* **ACTIVITY**: The answer is the exact text of every line from the one that contains "Screen dimensions: 1366x768" to the final line of the entries below, with pictures left out.

* **Stored records**:
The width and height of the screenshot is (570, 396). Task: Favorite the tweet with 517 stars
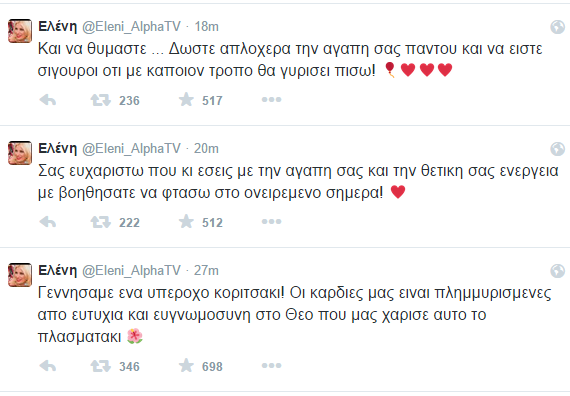186,99
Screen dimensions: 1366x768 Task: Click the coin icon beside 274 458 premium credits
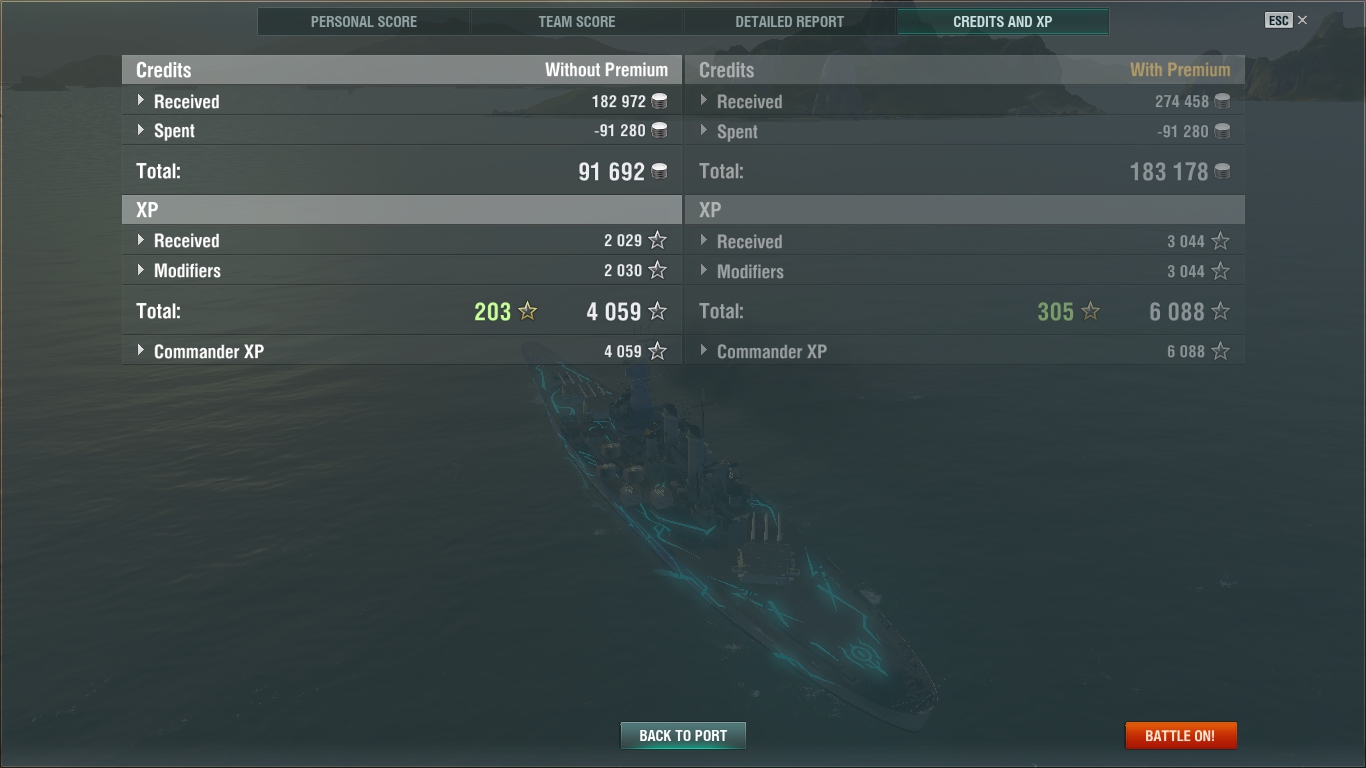pos(1222,101)
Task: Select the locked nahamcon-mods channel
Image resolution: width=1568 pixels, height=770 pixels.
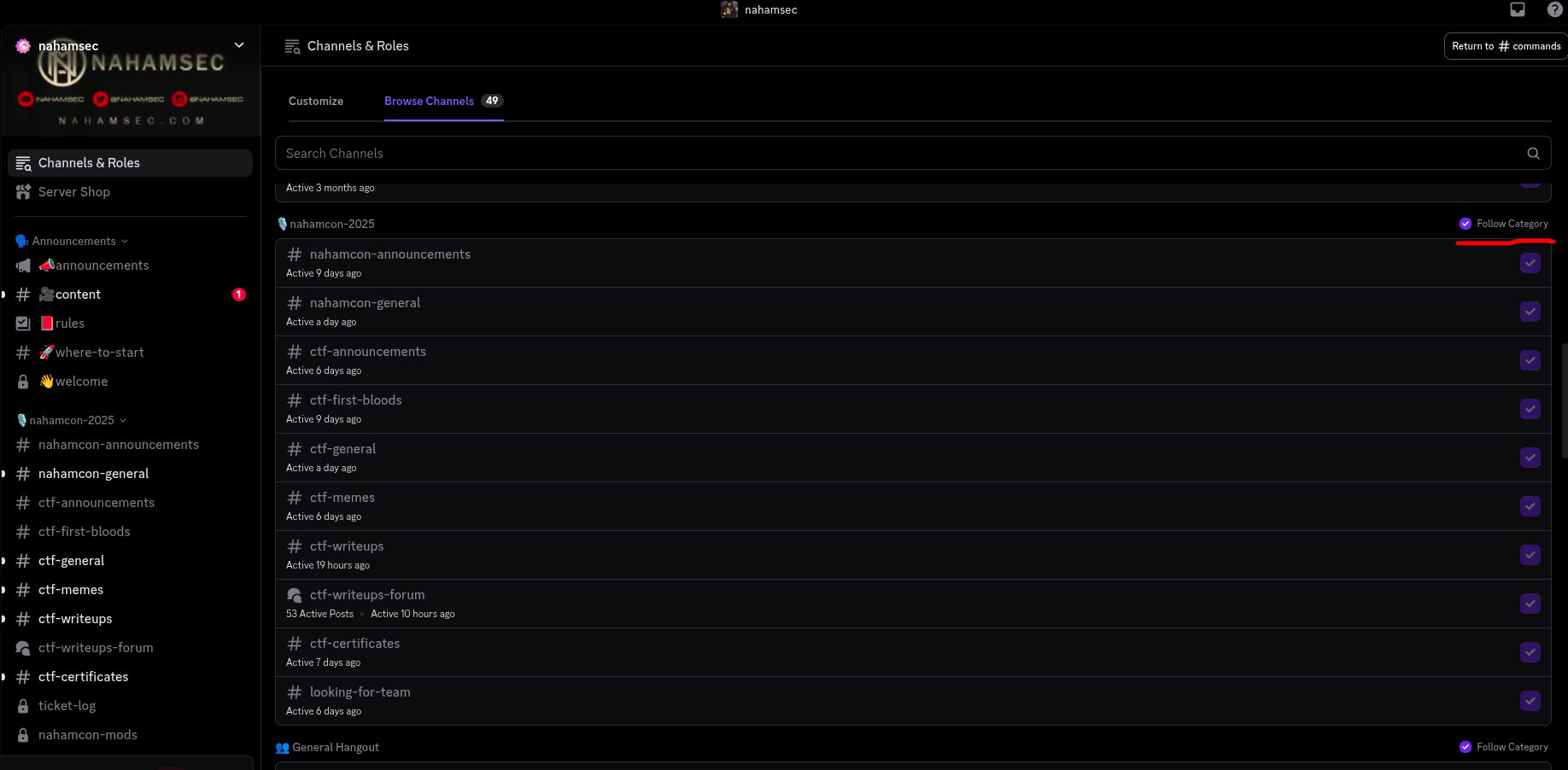Action: pos(87,735)
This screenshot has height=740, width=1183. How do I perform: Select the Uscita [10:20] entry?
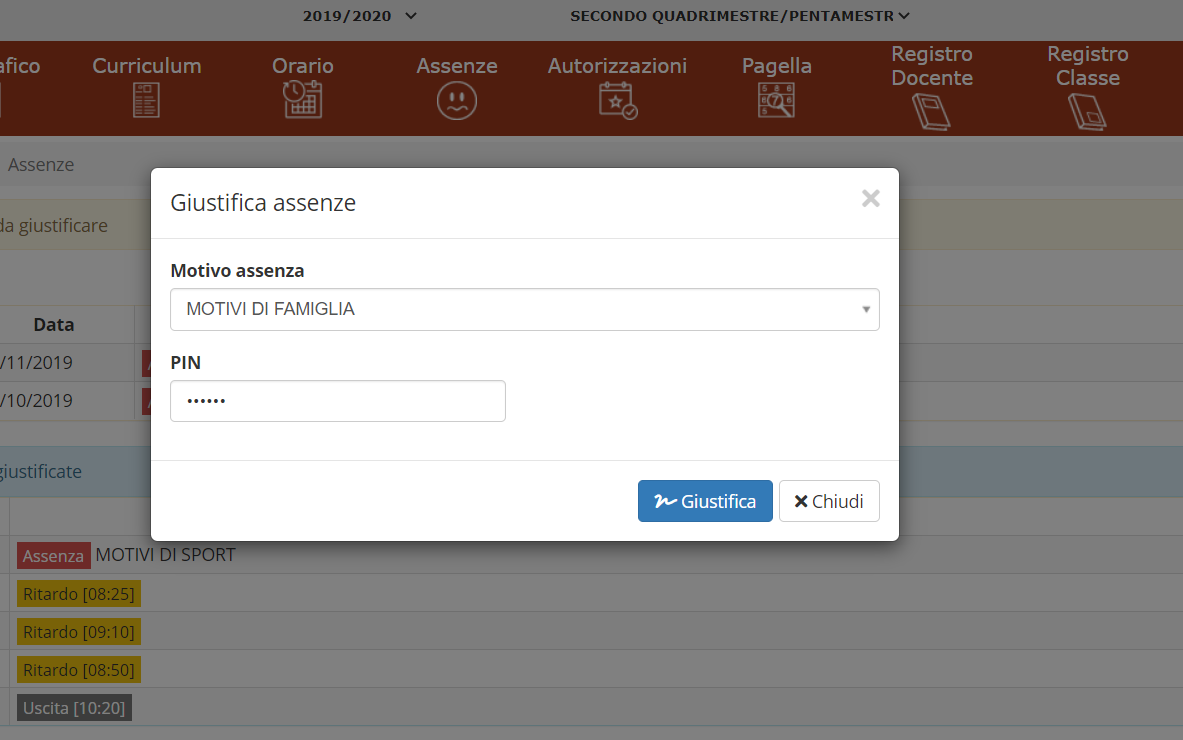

* **RESPONSE BOX**:
Screen dimensions: 1366x768 Task: Click the coin icon beside 274 458 premium credits
pos(1222,101)
Task: Select the locked nahamcon-mods channel
Image resolution: width=1568 pixels, height=770 pixels.
Action: pos(87,735)
This screenshot has height=740, width=1183. How do I perform: Select the Uscita [10:20] entry?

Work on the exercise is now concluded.